Footballbet.com has its licence issued by North Cagayan Gaming and Amusement, one of three Philippine entities that now license offshore gaming. Along with First Cagayan Resort and Leisure Corporation, now part of Manila listed Leisure and Resorts World Corporation, North Cagayan is a master licensee for gaming for the government owned Cagayan Economic Zone Authority.
Fine bit of shirt
As mobile internet expanded across Asia, office buildings in Manila’s Makati district filled with live dealer broadcast studios and hordes of attractive young female live dealers to supplement limited capacity in Cagayan.
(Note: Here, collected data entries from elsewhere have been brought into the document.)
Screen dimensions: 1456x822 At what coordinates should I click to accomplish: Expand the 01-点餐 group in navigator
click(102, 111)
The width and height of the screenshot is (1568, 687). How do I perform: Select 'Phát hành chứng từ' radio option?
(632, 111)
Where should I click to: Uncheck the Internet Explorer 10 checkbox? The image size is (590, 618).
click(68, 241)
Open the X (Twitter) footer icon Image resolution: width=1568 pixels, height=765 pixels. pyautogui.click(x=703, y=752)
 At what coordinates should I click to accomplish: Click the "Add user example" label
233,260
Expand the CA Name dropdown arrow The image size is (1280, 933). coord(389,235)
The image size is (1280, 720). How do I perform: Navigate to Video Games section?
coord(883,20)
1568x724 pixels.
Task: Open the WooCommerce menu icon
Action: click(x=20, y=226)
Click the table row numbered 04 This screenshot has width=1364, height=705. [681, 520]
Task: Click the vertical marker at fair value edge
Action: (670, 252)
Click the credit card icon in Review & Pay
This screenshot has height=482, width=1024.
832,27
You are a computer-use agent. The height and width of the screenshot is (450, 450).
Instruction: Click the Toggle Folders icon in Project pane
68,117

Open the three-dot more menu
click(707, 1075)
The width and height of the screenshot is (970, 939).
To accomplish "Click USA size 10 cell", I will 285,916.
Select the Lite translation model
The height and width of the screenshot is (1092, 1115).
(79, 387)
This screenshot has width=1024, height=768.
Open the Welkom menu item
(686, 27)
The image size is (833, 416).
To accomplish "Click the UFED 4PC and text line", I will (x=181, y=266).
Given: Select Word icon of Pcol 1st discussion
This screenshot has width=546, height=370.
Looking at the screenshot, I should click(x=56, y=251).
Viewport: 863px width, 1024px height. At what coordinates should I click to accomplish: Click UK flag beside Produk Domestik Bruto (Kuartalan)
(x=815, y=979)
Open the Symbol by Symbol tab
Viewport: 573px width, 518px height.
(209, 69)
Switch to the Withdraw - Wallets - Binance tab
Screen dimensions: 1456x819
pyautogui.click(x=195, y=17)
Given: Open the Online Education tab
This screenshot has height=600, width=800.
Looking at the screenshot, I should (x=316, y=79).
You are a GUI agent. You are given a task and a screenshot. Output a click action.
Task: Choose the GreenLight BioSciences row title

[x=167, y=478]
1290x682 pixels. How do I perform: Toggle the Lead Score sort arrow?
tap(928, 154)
From 2009, Philippine offshore operators such as Fun 88, M88, W88, 188 Bet, 12Bet and Dafabet vied with European gaming companies and other heavyweight brands to put their names on English football shirt fronts.
Rodrigo Duterte ran for president in 2016 as a staunch opponent of gambling, threatening to shut down online gaming. However he changed his tune upon taking office, declaring that national gaming regulator Pagcor, under Duterte’s handpicked chairperson Andrea Domingo, should license offshore gambling.
Pagcor couldn’t legally cancel Cagayan licences; instead, the state corporation asserted its right to regulate gaming operations outside the special economic zone. In other words, licensees that wanted to continue operating from studios, tech centers and offices outside Cagayan, needed a Pagcor licence. Pagcor licences carried higher fees than the Cagayan variety, including a 5% levy on GGR rather than Cagayan’s 2%.
By 2019, industry insiders estimated offshore play in Asia, including sports betting, live dealer and proxy betting in VIP rooms, often using video feeds, exceeded land-based revenue, perhaps by as much as US$50 billion. That attracted China’s attention.
In August 2019, Xi asked the leaders of Cambodia and the Philippines to ban offshore gaming. Cambodia’s prime minister Hun Sen agreed, although the ban appears far from airtight. Duterte told Xi he’d consider it but within weeks rejected the idea.
Pagcor limited its number of POGO licences, but that’s immaterial since Pagcor adopted the so-called Curaçao model, allowing sublicences. The most recent figures show 34 Pagcor-licensed POGOs and 122 service providers with another couple of dozen Cagayan licensees.
Risking a blacklisting
Now, with China ending its zero-Covid policy, freeing citizens to travel, POGOs can likely find new mainland Chinese workers. China’s reopening also means that mainland tourists can visit the Philippines. However, Beijing has promised to “blacklist” destinations that encourage gambling by Chinese citizens. Citing a conversation with China’s ambassador to the Philippines, Senate president Juan Miguel Zubiri told a hearing that the Philippines is on China’s blacklist (Zubiri did not respond to enquiries for this article).
In 2019, direct spending by 1.7 million Chinese tourists exceeded US$2.3bn, according to Philippine Department of Tourism figures. Chinese arrivals increased 39% that year, making it the Philippines’ fastest growing major vistor source, on track to reach 2.4 million and challenge South Korea for the top spot, if Covid hadn’t halted travel.
Those are awfully big numbers to risk by betting on POGOs that antagonise the public and China while fostering illegal activity far more than tourism. You have to wonder why any government, particularly an elected one, would make that bet.